● Your objective:
From the entries below, tally the lines with "Collapse" in them and reply with that figure only.

── Exercise materials ──

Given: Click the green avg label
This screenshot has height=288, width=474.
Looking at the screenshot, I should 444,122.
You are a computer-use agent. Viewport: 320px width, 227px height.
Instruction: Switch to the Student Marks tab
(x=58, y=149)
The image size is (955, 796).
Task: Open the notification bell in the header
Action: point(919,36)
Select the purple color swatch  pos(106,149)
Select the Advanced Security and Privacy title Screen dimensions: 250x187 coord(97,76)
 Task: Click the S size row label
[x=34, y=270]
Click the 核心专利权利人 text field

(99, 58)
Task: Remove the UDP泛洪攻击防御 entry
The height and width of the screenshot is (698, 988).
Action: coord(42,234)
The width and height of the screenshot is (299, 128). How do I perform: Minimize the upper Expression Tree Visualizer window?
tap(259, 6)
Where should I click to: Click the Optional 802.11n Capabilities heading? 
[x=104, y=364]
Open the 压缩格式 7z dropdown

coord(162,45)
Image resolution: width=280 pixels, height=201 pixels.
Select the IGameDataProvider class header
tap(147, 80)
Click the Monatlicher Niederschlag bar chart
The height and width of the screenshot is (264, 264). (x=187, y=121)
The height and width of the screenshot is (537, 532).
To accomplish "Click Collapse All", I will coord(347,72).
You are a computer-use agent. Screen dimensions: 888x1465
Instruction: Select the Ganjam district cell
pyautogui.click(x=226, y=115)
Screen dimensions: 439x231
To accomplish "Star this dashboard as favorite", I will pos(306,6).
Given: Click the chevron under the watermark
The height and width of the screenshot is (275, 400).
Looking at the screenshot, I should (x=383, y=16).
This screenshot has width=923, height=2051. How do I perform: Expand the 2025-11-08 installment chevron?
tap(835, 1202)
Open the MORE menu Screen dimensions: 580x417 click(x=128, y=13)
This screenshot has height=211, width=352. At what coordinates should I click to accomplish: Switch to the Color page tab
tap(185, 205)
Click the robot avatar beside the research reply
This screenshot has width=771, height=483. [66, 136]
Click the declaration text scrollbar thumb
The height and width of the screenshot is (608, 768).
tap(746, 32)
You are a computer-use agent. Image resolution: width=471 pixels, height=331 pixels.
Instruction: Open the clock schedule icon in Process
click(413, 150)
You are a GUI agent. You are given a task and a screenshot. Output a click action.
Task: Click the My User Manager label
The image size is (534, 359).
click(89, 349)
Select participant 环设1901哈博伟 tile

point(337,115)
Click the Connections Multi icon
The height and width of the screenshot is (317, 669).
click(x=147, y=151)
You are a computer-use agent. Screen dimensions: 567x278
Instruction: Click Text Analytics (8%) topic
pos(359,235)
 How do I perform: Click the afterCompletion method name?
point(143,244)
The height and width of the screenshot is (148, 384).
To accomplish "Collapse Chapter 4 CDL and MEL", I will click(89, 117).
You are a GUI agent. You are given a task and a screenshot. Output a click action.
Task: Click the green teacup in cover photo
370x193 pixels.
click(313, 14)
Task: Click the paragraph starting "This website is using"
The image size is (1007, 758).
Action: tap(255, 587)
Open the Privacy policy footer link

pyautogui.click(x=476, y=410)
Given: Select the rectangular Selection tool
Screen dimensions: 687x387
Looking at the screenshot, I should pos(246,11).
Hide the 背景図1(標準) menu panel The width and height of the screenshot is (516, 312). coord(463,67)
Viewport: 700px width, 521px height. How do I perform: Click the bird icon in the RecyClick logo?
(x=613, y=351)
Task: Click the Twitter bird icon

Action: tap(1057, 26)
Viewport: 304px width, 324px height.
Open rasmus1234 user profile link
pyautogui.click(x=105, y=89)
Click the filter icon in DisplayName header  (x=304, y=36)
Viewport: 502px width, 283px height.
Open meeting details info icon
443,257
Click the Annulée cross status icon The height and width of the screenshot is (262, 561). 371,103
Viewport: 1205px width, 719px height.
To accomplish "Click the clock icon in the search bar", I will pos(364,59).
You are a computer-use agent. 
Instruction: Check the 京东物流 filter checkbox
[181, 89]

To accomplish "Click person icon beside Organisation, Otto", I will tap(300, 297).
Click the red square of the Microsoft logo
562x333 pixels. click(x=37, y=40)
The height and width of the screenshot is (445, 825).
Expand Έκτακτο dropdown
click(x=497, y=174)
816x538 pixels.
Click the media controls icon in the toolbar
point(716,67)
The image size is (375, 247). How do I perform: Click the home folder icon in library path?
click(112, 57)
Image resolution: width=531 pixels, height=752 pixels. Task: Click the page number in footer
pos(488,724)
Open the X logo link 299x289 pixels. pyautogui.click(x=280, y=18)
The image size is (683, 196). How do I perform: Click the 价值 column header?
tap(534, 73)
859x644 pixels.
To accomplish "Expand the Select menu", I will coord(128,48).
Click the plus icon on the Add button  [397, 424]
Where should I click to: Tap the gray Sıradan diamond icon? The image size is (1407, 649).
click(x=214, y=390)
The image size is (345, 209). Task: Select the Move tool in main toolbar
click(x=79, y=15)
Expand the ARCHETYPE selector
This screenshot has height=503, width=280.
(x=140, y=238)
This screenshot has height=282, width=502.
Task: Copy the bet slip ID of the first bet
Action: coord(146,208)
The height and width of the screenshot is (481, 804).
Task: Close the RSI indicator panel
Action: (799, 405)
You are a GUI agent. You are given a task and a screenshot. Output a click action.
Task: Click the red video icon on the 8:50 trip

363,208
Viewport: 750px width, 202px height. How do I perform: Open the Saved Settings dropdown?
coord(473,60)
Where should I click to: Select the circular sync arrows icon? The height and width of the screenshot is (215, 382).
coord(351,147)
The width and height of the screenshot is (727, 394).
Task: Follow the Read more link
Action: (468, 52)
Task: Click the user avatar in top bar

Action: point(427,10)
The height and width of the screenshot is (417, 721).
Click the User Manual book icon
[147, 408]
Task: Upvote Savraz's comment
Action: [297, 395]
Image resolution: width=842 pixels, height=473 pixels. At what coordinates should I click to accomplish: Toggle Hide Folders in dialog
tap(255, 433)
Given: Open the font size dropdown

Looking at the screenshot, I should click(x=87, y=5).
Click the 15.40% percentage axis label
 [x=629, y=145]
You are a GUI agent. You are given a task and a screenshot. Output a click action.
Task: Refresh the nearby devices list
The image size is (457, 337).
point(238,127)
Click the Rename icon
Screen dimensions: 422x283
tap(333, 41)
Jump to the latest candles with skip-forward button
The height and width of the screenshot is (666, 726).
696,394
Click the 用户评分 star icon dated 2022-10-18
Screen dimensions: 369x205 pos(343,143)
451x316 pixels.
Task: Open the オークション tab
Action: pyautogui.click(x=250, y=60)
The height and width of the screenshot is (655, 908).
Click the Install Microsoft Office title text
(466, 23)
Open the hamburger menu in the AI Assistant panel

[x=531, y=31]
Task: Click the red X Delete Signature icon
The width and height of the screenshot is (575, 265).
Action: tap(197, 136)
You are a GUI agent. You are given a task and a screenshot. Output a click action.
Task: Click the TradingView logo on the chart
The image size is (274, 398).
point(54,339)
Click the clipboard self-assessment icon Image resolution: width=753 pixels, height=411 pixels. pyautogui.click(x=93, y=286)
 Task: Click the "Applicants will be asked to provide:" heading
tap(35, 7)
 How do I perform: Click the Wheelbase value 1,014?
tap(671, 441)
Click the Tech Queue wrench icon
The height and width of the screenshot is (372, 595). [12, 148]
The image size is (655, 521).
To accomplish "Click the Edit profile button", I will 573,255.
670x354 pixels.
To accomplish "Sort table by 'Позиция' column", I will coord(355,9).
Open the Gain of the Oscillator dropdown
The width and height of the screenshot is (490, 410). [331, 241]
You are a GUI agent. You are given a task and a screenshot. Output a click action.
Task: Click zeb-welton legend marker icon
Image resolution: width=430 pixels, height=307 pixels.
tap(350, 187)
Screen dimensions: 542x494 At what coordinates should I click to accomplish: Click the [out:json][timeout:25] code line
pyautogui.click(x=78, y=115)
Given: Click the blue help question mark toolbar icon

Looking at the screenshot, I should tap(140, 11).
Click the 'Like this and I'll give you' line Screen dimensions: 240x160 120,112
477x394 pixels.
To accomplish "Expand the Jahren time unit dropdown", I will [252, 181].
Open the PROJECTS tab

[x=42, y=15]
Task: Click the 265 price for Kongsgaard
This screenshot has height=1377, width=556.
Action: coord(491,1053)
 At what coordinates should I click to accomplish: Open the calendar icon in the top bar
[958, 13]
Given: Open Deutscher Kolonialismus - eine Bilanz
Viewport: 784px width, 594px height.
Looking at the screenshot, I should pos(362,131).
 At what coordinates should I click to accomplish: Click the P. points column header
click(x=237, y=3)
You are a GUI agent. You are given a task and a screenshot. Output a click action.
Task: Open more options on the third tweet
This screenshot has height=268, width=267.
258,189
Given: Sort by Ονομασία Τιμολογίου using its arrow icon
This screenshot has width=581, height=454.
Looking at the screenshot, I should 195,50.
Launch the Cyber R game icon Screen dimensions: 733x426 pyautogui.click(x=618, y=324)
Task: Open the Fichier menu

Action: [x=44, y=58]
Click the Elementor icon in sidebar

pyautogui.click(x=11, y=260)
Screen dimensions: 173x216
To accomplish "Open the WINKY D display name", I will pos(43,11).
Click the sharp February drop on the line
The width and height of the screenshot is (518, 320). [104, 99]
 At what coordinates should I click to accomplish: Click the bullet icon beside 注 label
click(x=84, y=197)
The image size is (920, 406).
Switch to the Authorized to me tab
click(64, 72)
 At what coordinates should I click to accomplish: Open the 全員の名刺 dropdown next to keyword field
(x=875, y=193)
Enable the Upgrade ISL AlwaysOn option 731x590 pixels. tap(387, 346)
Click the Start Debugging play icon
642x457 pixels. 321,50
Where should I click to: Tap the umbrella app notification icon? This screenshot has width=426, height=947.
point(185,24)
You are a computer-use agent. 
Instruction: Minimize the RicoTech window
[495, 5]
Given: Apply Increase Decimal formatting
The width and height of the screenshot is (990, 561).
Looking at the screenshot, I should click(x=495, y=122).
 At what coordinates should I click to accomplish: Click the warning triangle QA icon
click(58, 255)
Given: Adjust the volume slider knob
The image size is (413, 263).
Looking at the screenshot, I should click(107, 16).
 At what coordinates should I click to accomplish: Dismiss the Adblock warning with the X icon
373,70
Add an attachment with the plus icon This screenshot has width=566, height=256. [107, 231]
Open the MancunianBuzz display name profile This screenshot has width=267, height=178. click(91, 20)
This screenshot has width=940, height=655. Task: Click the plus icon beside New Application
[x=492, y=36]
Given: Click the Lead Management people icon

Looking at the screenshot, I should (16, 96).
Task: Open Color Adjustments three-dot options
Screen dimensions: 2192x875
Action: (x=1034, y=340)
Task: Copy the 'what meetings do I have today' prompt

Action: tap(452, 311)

───

● Solved problem:
2